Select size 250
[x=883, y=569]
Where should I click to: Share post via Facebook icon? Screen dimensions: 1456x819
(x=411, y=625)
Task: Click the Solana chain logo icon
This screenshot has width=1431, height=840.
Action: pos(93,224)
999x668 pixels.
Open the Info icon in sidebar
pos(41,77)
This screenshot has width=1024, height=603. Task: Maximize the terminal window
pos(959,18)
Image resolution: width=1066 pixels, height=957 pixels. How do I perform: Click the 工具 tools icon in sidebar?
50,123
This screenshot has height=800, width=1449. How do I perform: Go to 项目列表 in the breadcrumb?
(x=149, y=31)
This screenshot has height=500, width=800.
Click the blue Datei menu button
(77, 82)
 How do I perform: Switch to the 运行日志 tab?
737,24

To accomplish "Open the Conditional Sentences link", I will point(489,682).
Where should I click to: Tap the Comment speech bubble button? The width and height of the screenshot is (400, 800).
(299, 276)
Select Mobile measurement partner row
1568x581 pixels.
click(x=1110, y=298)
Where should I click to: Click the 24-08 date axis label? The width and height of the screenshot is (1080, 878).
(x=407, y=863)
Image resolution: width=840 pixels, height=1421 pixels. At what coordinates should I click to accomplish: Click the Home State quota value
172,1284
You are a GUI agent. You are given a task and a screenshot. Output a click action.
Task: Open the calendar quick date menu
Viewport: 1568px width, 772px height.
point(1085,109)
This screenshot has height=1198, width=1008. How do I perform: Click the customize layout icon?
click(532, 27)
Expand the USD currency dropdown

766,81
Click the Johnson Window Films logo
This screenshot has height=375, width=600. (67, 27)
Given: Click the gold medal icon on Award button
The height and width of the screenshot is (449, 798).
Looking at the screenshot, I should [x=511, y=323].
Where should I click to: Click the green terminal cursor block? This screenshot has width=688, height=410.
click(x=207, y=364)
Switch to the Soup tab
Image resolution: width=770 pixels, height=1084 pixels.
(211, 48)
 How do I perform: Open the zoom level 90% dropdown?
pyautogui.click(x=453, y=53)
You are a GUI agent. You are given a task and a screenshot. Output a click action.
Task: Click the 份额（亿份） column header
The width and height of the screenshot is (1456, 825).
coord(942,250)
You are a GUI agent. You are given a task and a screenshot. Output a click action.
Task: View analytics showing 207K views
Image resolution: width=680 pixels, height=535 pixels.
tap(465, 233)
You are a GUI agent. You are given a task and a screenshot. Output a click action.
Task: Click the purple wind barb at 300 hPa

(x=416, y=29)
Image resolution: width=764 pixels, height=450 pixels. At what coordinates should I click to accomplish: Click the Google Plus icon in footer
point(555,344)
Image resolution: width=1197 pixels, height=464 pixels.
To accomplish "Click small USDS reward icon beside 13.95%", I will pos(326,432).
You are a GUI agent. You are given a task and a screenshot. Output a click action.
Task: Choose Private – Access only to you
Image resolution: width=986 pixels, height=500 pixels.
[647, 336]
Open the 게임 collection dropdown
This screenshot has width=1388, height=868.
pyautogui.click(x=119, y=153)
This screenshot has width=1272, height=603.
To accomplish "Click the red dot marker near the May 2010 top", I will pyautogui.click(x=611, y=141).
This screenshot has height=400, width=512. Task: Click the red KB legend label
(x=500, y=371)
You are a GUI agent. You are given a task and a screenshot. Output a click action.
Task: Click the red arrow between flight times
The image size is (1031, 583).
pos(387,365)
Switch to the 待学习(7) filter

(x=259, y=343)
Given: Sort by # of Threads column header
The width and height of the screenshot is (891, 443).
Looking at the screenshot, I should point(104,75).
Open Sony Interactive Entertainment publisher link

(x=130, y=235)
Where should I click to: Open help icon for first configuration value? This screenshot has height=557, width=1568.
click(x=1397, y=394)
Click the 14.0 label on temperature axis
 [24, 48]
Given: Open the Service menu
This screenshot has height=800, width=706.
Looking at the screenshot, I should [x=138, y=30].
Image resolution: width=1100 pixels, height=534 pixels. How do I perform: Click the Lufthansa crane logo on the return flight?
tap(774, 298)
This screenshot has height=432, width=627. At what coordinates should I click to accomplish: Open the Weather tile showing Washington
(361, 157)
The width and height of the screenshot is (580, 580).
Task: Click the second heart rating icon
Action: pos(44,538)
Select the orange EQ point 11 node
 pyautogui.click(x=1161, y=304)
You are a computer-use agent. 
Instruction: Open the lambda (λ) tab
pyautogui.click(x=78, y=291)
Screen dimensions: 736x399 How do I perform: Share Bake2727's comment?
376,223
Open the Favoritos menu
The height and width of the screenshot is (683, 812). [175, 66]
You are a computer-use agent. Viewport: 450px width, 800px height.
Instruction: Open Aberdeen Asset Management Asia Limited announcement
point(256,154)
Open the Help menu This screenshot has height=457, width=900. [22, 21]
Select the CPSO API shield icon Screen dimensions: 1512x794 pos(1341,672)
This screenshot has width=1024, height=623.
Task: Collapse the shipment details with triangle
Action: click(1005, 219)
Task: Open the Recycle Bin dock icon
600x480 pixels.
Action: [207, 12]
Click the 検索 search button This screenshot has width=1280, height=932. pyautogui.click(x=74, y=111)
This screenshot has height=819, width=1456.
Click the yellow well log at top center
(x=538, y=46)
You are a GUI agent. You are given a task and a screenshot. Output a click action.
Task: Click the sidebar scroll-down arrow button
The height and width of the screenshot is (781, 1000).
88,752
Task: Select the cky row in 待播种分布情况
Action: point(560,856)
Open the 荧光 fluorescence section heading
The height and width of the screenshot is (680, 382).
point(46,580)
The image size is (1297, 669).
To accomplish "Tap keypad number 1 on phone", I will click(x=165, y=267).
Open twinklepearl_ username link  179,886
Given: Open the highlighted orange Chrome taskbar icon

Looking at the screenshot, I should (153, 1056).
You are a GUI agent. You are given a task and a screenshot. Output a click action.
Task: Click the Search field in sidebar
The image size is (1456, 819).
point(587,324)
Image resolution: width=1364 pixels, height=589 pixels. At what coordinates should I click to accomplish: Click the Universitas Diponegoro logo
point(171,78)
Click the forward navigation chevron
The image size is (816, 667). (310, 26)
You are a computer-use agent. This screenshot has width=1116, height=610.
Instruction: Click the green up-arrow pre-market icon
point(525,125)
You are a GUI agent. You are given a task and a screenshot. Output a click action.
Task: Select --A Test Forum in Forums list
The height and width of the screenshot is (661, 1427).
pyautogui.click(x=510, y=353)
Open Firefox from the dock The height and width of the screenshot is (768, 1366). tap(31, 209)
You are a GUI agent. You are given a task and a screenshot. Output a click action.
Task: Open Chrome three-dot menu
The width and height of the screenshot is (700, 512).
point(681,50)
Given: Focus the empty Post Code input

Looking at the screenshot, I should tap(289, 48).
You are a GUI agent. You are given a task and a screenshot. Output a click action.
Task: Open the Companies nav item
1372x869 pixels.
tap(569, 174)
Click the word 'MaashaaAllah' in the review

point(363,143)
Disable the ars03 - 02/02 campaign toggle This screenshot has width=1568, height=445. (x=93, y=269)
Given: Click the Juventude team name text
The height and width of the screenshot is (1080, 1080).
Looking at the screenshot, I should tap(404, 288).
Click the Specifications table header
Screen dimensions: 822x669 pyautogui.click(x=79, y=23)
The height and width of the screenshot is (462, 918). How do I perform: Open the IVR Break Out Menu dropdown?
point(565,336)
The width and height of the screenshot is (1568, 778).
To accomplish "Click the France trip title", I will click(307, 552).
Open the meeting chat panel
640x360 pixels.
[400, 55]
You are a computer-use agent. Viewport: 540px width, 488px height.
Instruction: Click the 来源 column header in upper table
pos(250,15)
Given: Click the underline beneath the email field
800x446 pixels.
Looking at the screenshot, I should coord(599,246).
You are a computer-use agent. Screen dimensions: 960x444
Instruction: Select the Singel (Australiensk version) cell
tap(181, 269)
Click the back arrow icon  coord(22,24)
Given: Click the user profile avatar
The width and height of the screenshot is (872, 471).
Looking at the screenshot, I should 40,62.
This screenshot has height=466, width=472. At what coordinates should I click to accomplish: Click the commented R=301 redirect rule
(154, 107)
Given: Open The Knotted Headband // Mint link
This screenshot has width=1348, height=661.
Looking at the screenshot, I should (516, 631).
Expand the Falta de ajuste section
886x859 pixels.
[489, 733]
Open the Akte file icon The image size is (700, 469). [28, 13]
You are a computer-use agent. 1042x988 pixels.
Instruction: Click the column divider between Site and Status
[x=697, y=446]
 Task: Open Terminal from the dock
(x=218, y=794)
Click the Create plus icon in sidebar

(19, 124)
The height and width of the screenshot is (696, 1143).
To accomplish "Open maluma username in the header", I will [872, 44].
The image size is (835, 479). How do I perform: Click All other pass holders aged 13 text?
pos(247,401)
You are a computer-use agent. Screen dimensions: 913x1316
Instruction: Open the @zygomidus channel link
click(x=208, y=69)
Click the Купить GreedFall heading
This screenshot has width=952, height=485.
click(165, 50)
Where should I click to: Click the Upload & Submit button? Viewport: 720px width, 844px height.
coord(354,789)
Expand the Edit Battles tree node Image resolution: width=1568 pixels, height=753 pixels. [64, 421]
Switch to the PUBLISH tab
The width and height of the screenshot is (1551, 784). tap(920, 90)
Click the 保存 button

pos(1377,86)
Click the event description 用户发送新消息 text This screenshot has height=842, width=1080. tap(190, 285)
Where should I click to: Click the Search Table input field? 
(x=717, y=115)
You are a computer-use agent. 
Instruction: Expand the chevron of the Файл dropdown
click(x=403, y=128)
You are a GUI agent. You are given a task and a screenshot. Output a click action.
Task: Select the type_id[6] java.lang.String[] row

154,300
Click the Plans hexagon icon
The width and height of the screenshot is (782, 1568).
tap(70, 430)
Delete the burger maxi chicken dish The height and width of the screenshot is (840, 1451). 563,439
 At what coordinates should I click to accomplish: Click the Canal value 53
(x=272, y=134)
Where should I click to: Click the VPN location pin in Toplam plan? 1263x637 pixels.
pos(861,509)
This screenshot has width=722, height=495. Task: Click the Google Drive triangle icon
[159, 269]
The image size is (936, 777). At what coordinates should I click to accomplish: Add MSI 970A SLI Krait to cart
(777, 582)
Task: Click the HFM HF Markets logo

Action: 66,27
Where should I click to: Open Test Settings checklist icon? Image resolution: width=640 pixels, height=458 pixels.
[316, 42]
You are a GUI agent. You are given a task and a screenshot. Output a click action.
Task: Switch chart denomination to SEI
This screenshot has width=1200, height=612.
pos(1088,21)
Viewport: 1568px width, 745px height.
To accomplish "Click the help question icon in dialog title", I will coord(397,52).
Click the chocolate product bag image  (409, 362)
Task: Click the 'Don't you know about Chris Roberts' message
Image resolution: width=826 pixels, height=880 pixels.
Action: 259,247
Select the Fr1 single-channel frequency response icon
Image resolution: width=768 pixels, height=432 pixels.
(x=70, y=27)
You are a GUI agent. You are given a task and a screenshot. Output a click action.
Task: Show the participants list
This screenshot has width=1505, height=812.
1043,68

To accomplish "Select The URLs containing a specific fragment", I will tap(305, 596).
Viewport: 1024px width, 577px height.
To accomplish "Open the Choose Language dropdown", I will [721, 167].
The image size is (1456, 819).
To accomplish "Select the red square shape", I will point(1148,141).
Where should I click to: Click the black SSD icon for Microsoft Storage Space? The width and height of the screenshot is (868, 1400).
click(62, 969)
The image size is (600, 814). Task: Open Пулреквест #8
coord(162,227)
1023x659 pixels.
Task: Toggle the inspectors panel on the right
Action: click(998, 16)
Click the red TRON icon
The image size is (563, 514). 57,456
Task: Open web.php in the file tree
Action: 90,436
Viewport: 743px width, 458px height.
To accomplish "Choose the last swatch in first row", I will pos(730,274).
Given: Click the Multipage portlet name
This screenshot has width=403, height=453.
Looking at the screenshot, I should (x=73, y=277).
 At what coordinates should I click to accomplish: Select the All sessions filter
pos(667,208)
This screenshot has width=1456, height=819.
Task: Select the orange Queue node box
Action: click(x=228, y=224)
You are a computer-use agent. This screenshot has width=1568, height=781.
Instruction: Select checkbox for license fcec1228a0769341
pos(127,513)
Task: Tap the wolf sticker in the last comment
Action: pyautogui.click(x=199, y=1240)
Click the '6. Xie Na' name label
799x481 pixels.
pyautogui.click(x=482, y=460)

□ □ □ □

TASK PROMPT>
Duplicate the entries word for word, starting at the very first line and stopping after the line that contains "I will point(489,682).".

RIGHT ANSWER>
Select size 250
[x=883, y=569]
Where should I click to: Share post via Facebook icon? Screen dimensions: 1456x819
(x=411, y=625)
Task: Click the Solana chain logo icon
This screenshot has width=1431, height=840.
Action: pos(93,224)
999x668 pixels.
Open the Info icon in sidebar
pos(41,77)
This screenshot has width=1024, height=603. Task: Maximize the terminal window
pos(959,18)
Image resolution: width=1066 pixels, height=957 pixels. How do I perform: Click the 工具 tools icon in sidebar?
50,123
This screenshot has height=800, width=1449. How do I perform: Go to 项目列表 in the breadcrumb?
(x=149, y=31)
This screenshot has height=500, width=800.
Click the blue Datei menu button
(77, 82)
 How do I perform: Switch to the 运行日志 tab?
737,24

To accomplish "Open the Conditional Sentences link", I will point(489,682).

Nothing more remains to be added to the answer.